Provided information —
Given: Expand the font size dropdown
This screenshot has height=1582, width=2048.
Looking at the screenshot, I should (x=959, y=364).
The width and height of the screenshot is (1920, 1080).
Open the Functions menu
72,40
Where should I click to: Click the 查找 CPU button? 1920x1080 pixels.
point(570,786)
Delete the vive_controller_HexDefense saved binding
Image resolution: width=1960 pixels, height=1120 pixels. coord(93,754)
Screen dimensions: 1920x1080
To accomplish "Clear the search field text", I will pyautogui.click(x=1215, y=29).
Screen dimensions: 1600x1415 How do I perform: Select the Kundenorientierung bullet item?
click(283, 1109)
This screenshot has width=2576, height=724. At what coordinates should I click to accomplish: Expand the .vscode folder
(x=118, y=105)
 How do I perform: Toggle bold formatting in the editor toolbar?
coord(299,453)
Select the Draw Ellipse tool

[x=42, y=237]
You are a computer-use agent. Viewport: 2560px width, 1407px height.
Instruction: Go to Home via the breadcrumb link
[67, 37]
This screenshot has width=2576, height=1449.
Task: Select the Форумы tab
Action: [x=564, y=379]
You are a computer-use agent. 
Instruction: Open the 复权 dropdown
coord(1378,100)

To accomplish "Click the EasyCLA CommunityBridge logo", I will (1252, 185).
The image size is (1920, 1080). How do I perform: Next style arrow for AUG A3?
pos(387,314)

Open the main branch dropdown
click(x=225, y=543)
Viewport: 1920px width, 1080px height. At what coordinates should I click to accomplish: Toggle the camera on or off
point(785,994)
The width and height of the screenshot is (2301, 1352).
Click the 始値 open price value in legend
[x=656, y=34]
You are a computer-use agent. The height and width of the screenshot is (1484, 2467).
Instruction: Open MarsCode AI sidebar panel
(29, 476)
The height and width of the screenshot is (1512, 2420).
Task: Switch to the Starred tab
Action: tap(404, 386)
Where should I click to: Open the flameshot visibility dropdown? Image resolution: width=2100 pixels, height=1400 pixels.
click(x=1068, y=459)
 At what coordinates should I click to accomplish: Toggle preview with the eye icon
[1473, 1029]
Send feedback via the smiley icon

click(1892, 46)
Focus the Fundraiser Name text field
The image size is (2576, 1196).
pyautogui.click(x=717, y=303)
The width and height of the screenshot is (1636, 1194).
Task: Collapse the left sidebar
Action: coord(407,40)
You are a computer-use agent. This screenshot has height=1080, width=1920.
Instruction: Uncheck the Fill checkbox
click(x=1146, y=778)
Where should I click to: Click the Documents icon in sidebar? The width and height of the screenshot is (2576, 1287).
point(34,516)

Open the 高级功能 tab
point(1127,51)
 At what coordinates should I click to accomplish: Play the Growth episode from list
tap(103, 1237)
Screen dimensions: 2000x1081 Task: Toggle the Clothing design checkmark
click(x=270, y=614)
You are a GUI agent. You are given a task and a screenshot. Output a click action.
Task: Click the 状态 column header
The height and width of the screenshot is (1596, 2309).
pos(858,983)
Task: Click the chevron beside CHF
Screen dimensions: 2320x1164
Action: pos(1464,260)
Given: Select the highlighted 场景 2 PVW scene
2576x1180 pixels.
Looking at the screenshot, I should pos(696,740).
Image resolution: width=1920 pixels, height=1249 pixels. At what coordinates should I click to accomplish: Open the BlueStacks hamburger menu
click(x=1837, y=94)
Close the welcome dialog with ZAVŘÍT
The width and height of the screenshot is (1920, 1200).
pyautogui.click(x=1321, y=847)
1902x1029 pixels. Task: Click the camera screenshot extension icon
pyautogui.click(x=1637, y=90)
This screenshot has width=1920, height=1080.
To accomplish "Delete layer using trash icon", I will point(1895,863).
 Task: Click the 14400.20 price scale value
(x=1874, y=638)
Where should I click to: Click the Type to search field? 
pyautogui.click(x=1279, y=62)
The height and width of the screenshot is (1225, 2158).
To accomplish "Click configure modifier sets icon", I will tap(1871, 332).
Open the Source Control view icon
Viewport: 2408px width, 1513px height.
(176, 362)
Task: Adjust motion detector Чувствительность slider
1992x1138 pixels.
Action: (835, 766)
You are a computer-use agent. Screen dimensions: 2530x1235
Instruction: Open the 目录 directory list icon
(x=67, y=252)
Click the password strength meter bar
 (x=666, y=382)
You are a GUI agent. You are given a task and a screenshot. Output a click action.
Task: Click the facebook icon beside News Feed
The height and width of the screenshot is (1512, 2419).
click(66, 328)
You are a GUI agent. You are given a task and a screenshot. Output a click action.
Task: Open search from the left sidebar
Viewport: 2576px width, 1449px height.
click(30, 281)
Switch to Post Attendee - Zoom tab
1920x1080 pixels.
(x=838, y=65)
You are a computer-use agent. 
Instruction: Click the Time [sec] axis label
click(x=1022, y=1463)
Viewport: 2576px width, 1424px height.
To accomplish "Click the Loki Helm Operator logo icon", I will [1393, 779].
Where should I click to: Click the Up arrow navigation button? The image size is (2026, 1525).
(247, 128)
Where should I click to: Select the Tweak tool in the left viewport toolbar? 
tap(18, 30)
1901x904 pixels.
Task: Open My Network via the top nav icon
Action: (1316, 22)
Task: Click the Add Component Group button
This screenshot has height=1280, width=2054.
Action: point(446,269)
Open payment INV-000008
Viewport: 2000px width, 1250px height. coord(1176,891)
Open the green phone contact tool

Exercise prompt — Above are the lines; repeat exactly the ones from the line containing "Instruction: Go to" down to the line containing "You are a computer-use agent. The", both inclusive.

Response below —
Instruction: Go to Home via the breadcrumb link
[67, 37]
This screenshot has width=2576, height=1449.
Task: Select the Форумы tab
Action: [x=564, y=379]
You are a computer-use agent. 
Instruction: Open the 复权 dropdown
coord(1378,100)

To accomplish "Click the EasyCLA CommunityBridge logo", I will (1252, 185).
The image size is (1920, 1080). How do I perform: Next style arrow for AUG A3?
pos(387,314)

Open the main branch dropdown
click(x=225, y=543)
Viewport: 1920px width, 1080px height. At what coordinates should I click to accomplish: Toggle the camera on or off
point(785,994)
The width and height of the screenshot is (2301, 1352).
Click the 始値 open price value in legend
[x=656, y=34]
You are a computer-use agent. The height and width of the screenshot is (1484, 2467).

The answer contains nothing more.